Stated task: Copy out the listing below word for word, everything from the line containing "Click the 3단계" down to the end of the listing.

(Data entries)
--- Begin ---

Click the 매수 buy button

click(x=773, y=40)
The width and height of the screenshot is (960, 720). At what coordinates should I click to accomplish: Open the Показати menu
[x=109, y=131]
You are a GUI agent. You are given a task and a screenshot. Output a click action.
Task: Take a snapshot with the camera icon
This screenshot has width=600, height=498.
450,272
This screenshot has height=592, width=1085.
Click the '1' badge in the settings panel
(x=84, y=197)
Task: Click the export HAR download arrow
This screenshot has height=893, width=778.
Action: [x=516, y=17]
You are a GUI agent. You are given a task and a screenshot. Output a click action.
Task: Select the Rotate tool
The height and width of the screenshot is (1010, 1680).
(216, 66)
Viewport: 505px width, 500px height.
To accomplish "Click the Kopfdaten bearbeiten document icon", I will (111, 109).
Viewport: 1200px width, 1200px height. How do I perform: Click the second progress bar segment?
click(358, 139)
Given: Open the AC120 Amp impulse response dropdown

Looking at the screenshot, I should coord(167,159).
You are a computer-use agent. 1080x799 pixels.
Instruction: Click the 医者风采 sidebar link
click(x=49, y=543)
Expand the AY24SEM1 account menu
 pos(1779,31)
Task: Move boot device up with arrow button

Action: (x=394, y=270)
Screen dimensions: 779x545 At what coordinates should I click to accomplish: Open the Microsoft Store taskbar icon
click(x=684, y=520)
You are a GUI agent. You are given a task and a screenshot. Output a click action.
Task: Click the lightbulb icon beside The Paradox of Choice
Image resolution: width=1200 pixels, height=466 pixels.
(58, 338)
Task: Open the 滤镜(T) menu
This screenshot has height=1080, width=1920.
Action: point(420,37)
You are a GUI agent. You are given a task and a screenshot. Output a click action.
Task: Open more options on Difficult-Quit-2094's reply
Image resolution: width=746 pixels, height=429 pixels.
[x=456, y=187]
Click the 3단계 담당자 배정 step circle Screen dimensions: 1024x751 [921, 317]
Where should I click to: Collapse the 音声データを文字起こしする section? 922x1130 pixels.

--- End ---

Expected answer:
Click the 3단계 담당자 배정 step circle Screen dimensions: 1024x751 [921, 317]
Where should I click to: Collapse the 音声データを文字起こしする section? 922x1130 pixels.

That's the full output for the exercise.